Reproduce the items word for word from their first line through the line that contains "The width and", including that line. Leave the pictures out of your copy.
** START OF Extracted information **
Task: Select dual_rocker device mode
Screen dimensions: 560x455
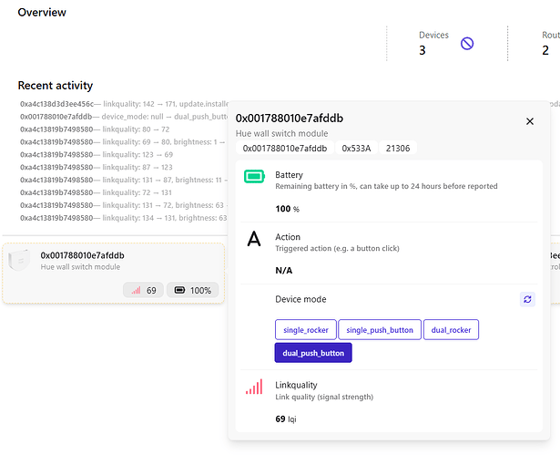Action: 452,329
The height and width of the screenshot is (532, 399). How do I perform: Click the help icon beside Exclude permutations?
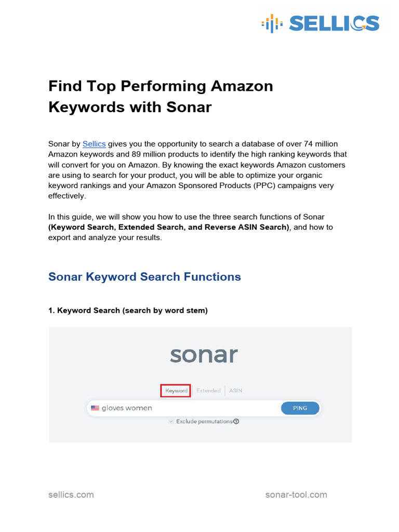click(x=236, y=421)
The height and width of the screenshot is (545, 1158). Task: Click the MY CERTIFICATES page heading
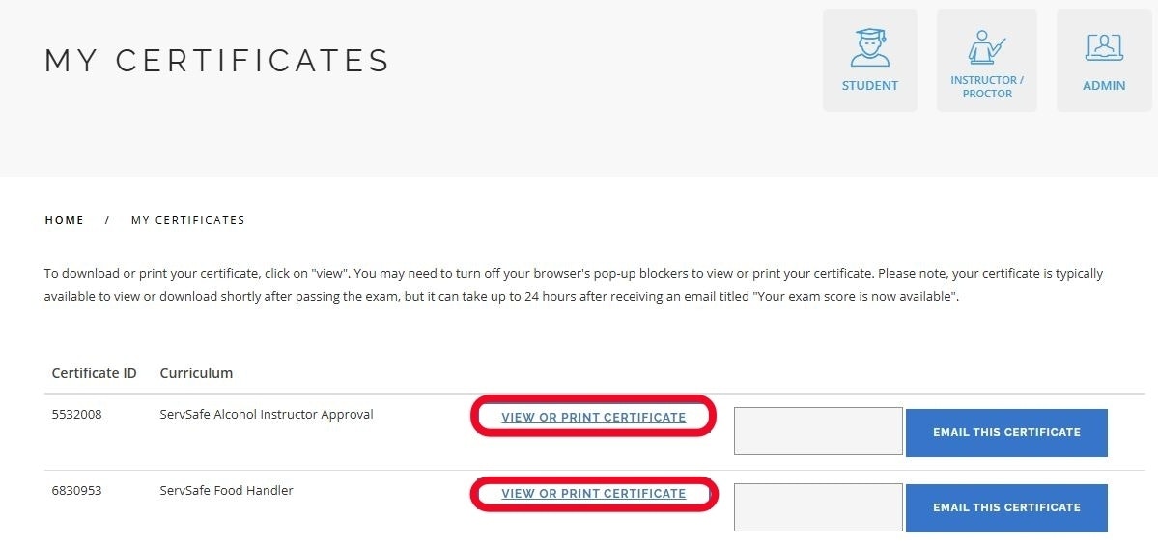coord(217,61)
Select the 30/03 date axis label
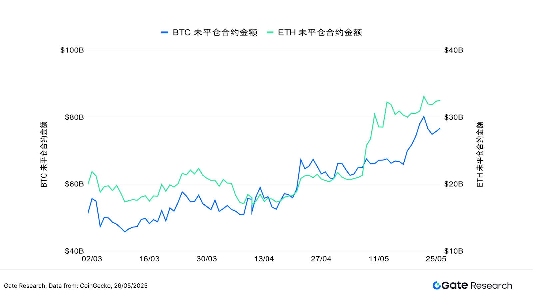The width and height of the screenshot is (533, 302). pyautogui.click(x=207, y=259)
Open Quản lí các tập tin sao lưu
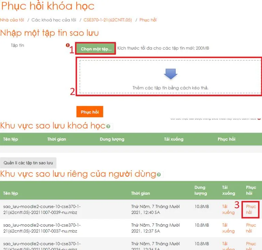This screenshot has height=250, width=262. point(28,163)
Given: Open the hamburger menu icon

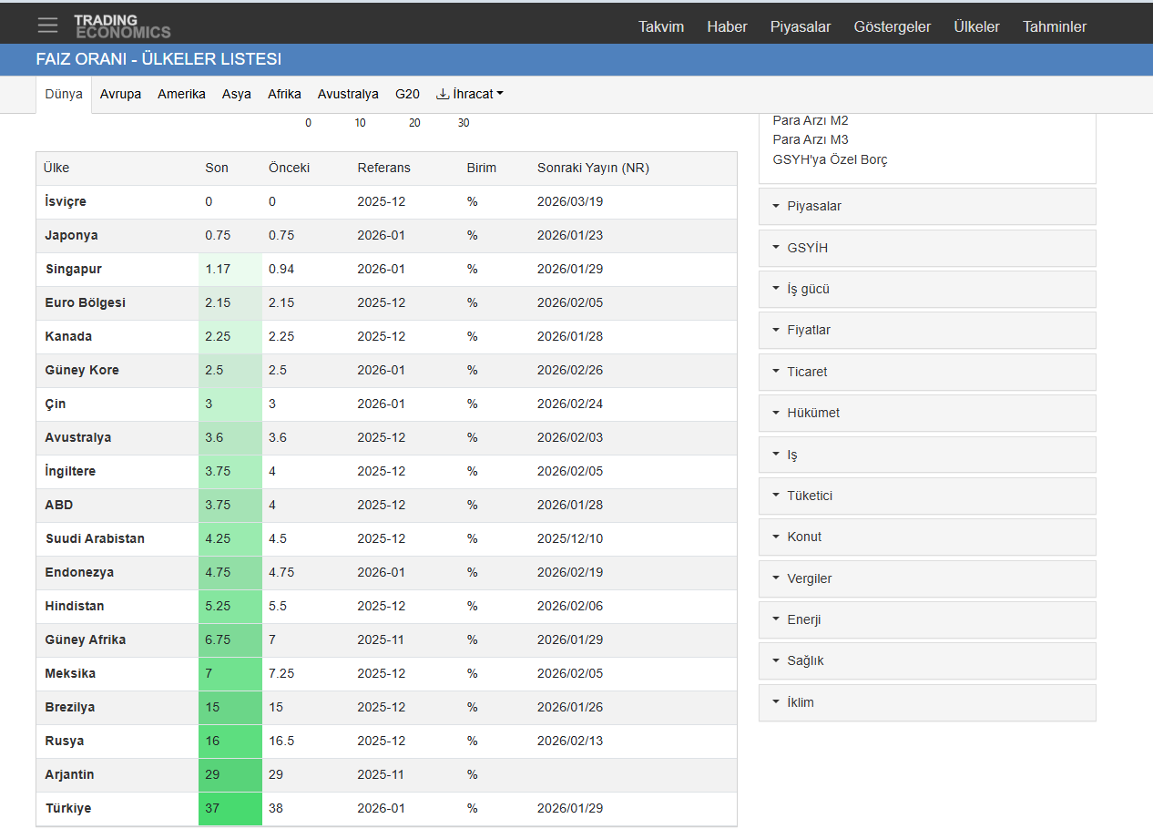Looking at the screenshot, I should (x=47, y=26).
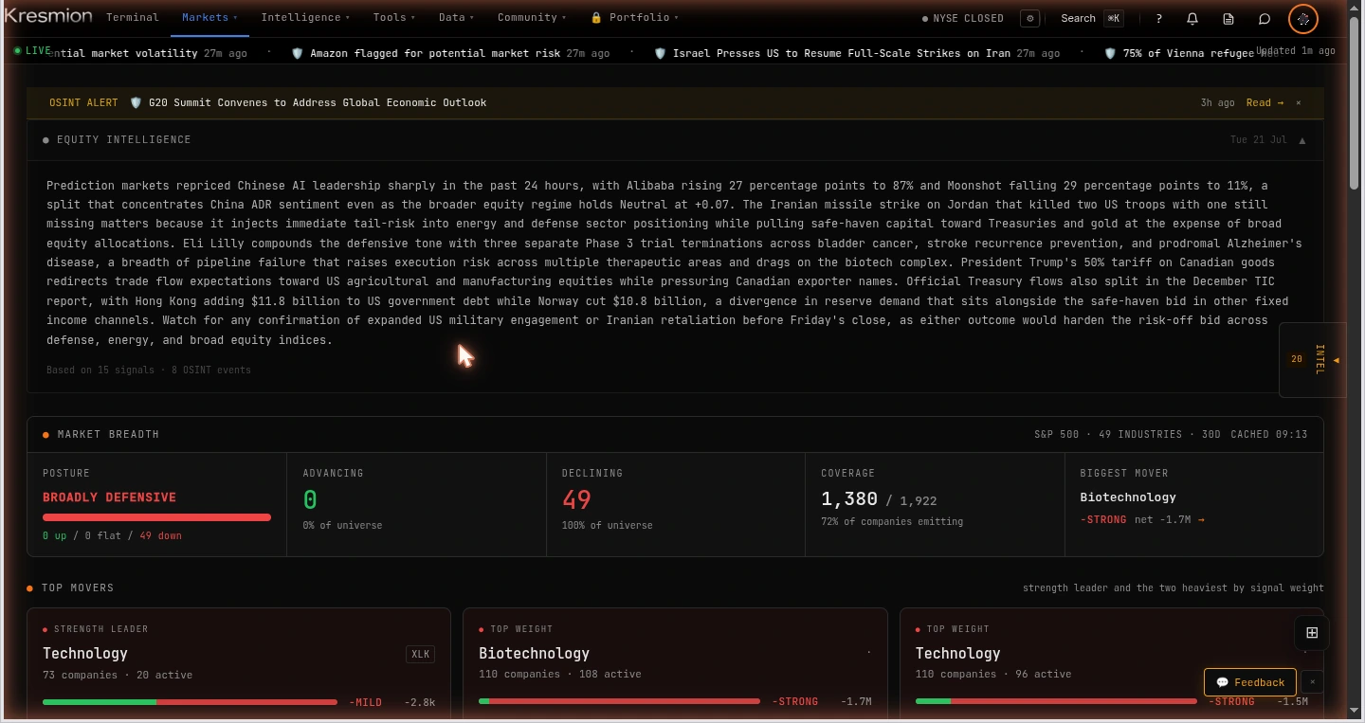The height and width of the screenshot is (723, 1365).
Task: Open the document notes icon
Action: (x=1229, y=18)
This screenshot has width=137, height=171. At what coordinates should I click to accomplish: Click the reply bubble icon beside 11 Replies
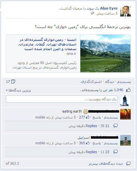115,152
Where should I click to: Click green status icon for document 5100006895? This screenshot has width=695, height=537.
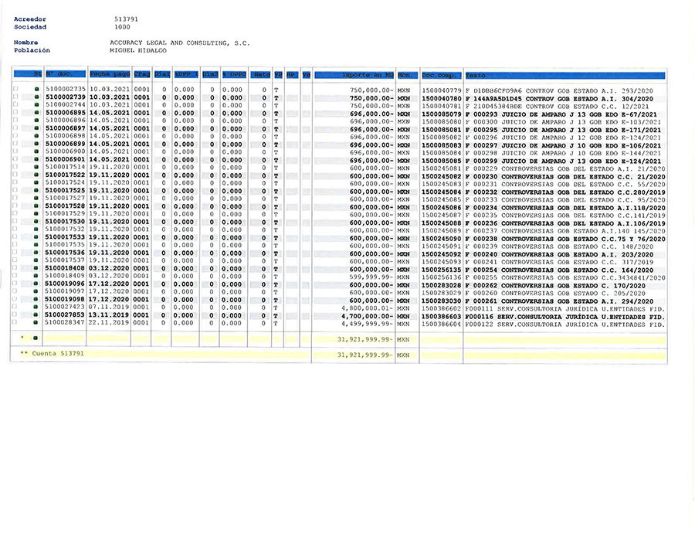(x=36, y=113)

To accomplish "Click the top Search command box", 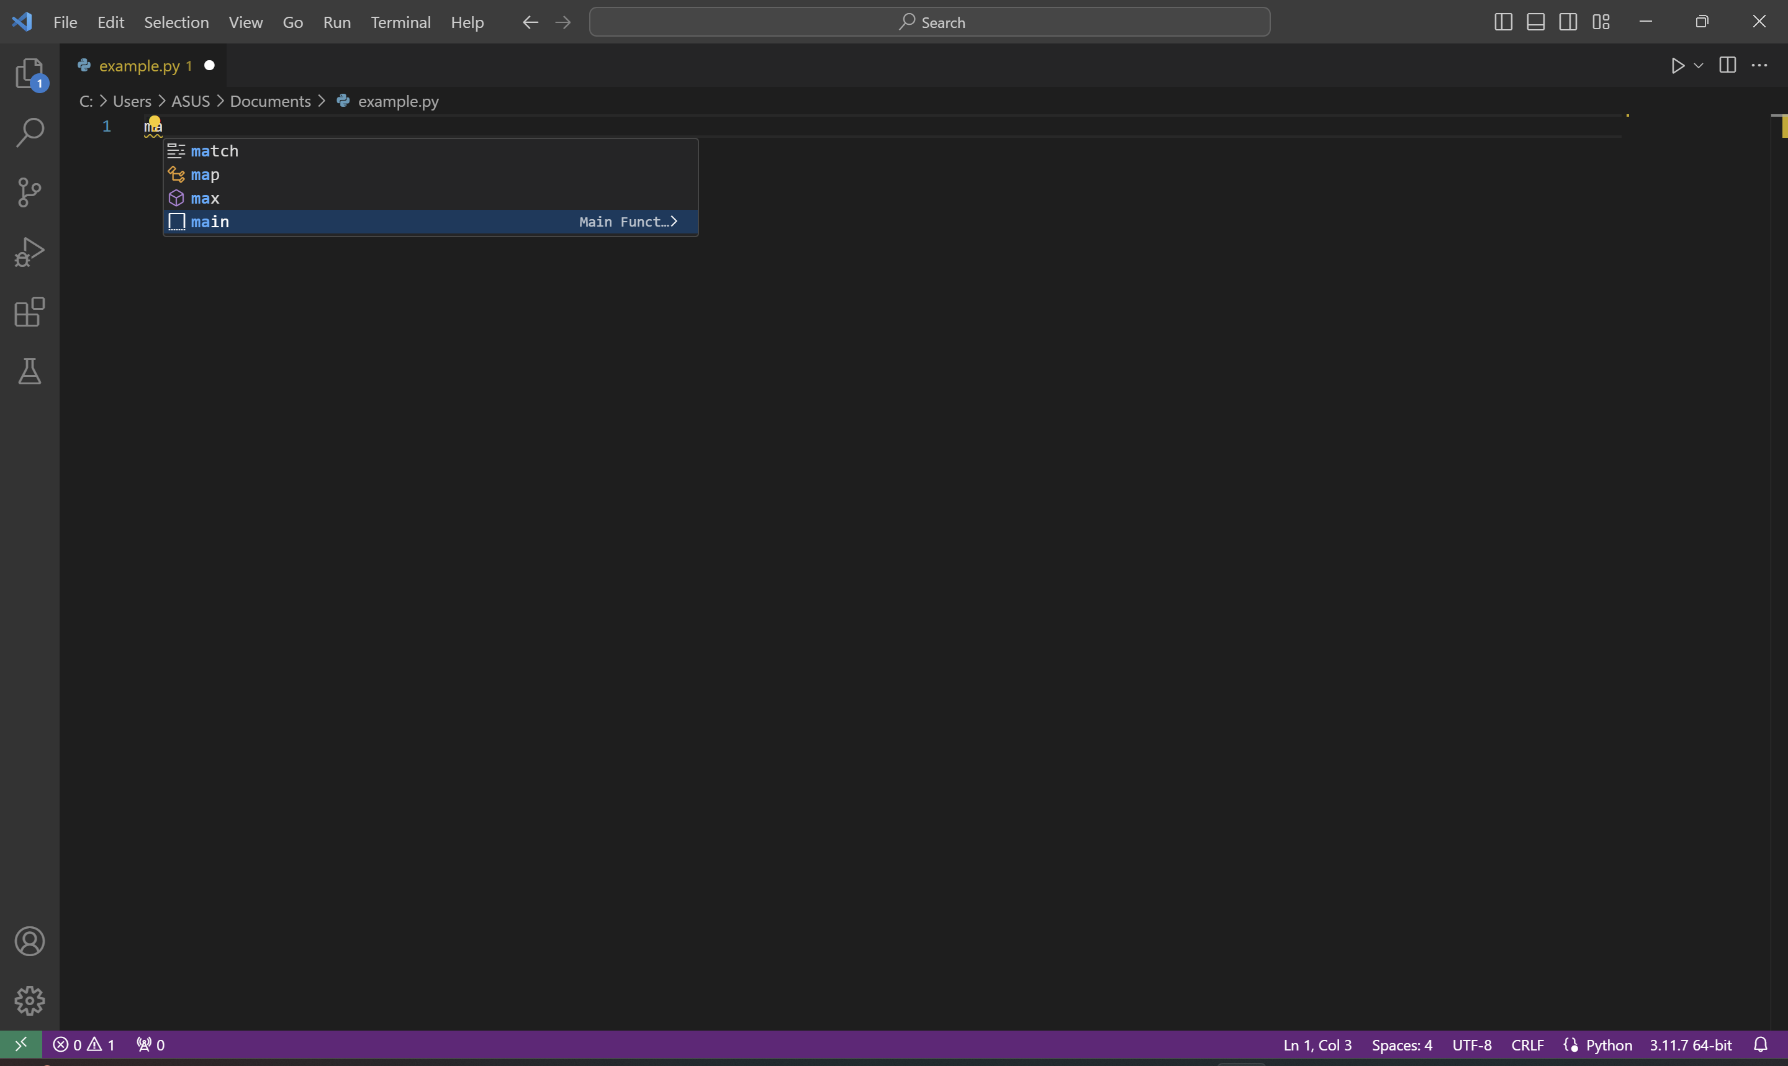I will click(x=929, y=22).
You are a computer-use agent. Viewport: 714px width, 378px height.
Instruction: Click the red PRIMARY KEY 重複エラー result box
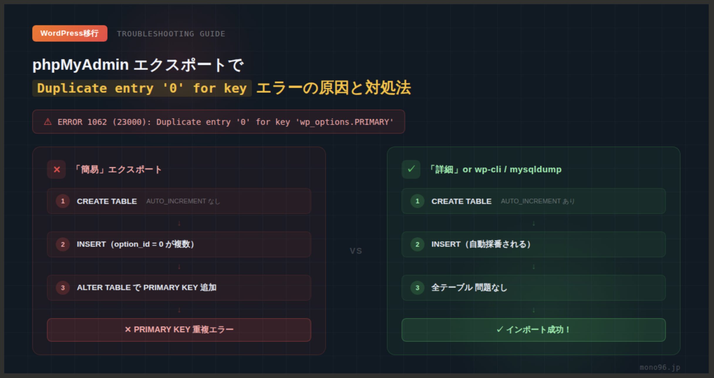point(179,330)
** END OF Extracted information **
• [Task result]:
Task: Select dual_rocker device mode
Screen dimensions: 560x455
Action: 452,329
The height and width of the screenshot is (532, 399). How do I perform: Click the help icon beside Exclude permutations?
click(x=236, y=421)
The height and width of the screenshot is (545, 1158). Task: Click the MY CERTIFICATES page heading
coord(217,61)
Select the 30/03 date axis label
The width and height of the screenshot is (533, 302). pyautogui.click(x=207, y=259)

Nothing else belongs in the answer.